The Facebook data just keeps pouring in. While a lot of investors probably wished they had more data on the shortcomings of Facebook’s business model before the IPO, sometimes a few people have to be sacrificed before a greater lesson is learned.
The latest data from comScore spends less time worrying about how Facebook makes money and more time on how brands are making money on Facebook. In the rush to figure out how good of an ad product Facebook has, word-of-mouth, which has traditionally been seen as the real value of social media marketing for brands, has been brushed under the rug. Today data finally emerged on how earned media stacked up against the latest onslaught of ad products on the world’s most popular social network.
So how well does real earned media do in the days of Sponsored Stories and Promoted Posts?
It turns out that earned media, despite being harder and possibly less sexy from a technology/data perspective, continues to have a much greater impact on tangible consumer behavior than it’s newer hyper-targeted siblings. While the analysis is a little muddled due to comScore’s reluctance to undermine clients (or one of their biggest clients, Facebook) that invest heavily in paid media, the data clearly shows that online word-of-mouth has not only a stronger immediate impact but also increasing efficacy over time.
This probably isn’t news to you if you work in the automotive or consumer electronics field, where word-of-mouth continually ranks above all paid media in factors that influence purchasing decisions. comScore couches some of their findings by also claiming a lift for consumers exposed to paid advertising on Facebook but, given the historical data beyond Facebook, this makes a strong case for greater resource allocation into content and other shareable assets and possibly even a GM-like re-examination of ROI in relation to Facebook’s advertising.
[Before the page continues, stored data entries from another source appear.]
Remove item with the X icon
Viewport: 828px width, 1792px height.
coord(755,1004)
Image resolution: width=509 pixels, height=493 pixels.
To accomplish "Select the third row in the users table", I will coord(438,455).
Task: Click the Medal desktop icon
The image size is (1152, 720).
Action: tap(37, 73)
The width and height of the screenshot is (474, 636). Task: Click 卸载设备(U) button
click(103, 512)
The analysis of the data points out how most brands jump from fan collection to success measurement but points out the importance of “intermediary steps,” like fan reach, engagement and amplification. I’d go so far as to say that those steps are less intermediary and should be the primary focal starting point to any social media program. While getting into all the reasons why fan collection, or network building, isn’t success in and of itself might be another post entirely, it is important to note that, since only about 1-2% of most Facebook fans engage in any way, the “collecting” isn’t as important as giving them something of value that can be shared. 1,000 people “Liking” your post about looking forward to the weekend doesn’t further any kind of a real brand conversation.
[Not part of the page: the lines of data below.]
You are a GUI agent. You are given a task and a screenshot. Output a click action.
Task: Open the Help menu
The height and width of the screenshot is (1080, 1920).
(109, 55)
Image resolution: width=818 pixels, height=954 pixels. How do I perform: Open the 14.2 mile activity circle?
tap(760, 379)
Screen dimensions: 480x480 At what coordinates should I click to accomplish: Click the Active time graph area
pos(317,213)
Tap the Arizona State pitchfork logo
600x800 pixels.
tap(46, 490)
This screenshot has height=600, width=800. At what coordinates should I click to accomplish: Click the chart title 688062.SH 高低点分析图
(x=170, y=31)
Unfortunately, most newer social media marketers measure success by Facebook’s media kit metrics, which will never speak directly to the benefits of organic word-of-mouth even if it is the #1 trackable activity linked to sales and deeper brand connections. The kind of real word-of-mouth that drives these high impact brand connections is messier to measure but it can be done and should be the larger focus of any social media marketing program. Hopefully it won’t take the rug being pulled out from under this industry for it to understand how to measure real value.